Water vapor — and maybe even rain — found on distant world twice the size of Earth © Image: NASA

Then, in 2016 and 2017, Benneke and his team used NASA’s Hubble Space Telescope, currently in orbit around Earth, to learn more about K2-18b’s atmosphere. The chemicals and molecules that surround an exoplanet can tell us a lot about what might be lurking on the surface of the distant world. For instance, the significant amounts of methane in Earth’s atmosphere are a byproduct of the many biological organisms that live here.

Studying the atmosphere of an exoplanet is particularly tough for worlds that are similar in size to Earth. The light from these faraway space rocks is easily overpowered by the light coming from their parent stars, making them incredibly hard to see. And in order to figure out what’s in an exoplanet’s atmosphere, researchers need to observe light from the star as it filters through the “outer edges” of the world. When the light passes through the gas, it gets warped ever so slightly, indicating the types of molecules that are present. It’s an incredibly delicate — and challenging — measurement to make.

Studying the atmosphere of an exoplanet is particularly tough. Researchers got lucky with K2-18b because it has an atmosphere that extends far out into space, making it a bit easier to observe. “It’s a bit like a hybrid planet that maybe has a rocky ice core, but then most of its volume is actually gas,” Benneke says. Additionally, it orbits around a type of faint, small star known as a red dwarf, which doesn’t have as much light as a star like our Sun. That makes it easier to study planets that might be orbiting nearby.

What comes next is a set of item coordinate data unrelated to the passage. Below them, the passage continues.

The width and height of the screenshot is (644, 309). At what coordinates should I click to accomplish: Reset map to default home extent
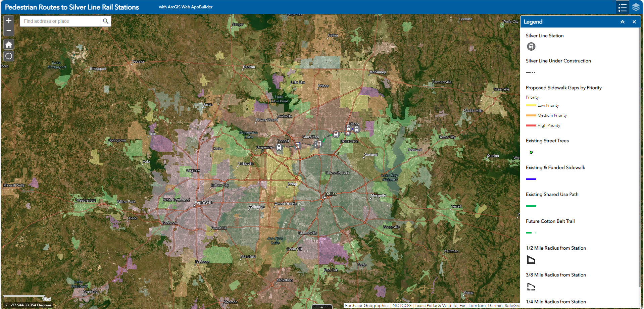[9, 44]
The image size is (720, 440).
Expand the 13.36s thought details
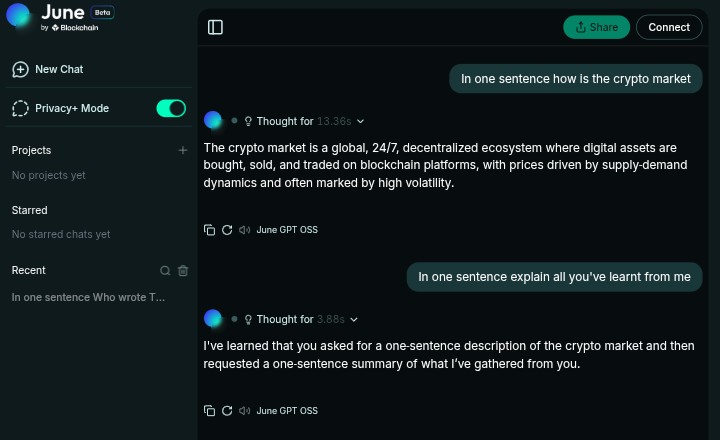pos(360,121)
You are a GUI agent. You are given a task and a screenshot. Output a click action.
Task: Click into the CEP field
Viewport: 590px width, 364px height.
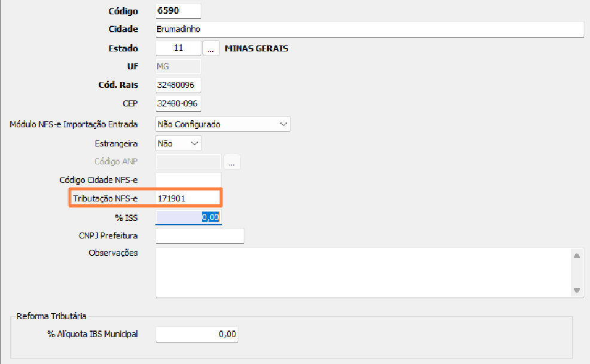tap(178, 103)
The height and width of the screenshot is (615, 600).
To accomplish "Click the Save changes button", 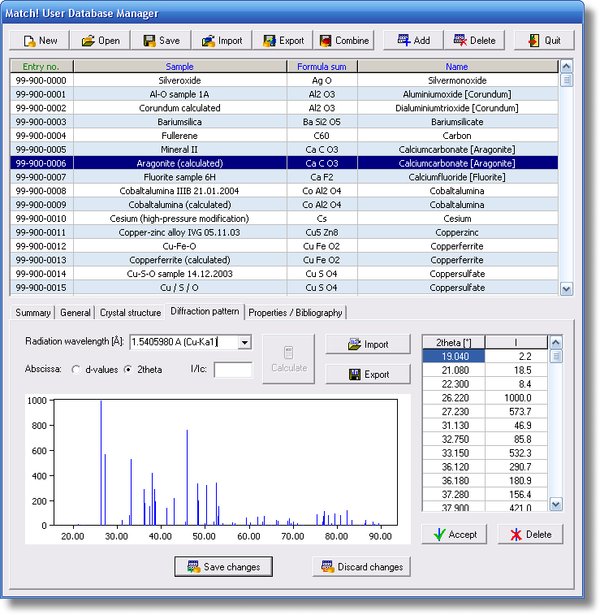I will pyautogui.click(x=223, y=567).
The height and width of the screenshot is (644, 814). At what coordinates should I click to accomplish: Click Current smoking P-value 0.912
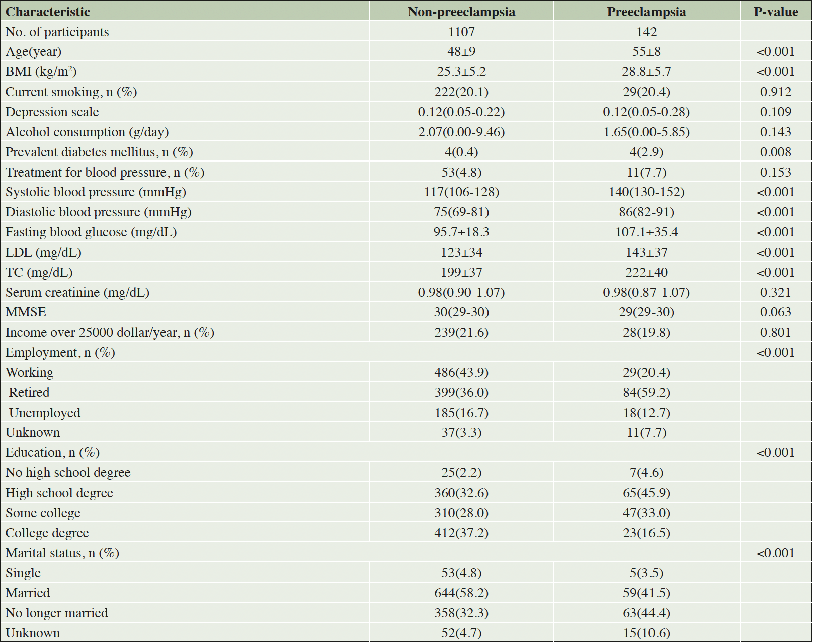point(776,92)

Benneke and his team observed the planet as it transited eight times, allowing them to detect water vapour in the atmosphere. Then they did some climate modelling and found that the vapour is likely forming into clouds where water condenses and then raining down onto the planet — just like on Earth. “If you talk to any biologist, they don’t care about vapour; they care about liquid water,” says Benneke. “Because biology only works when you have liquid water.”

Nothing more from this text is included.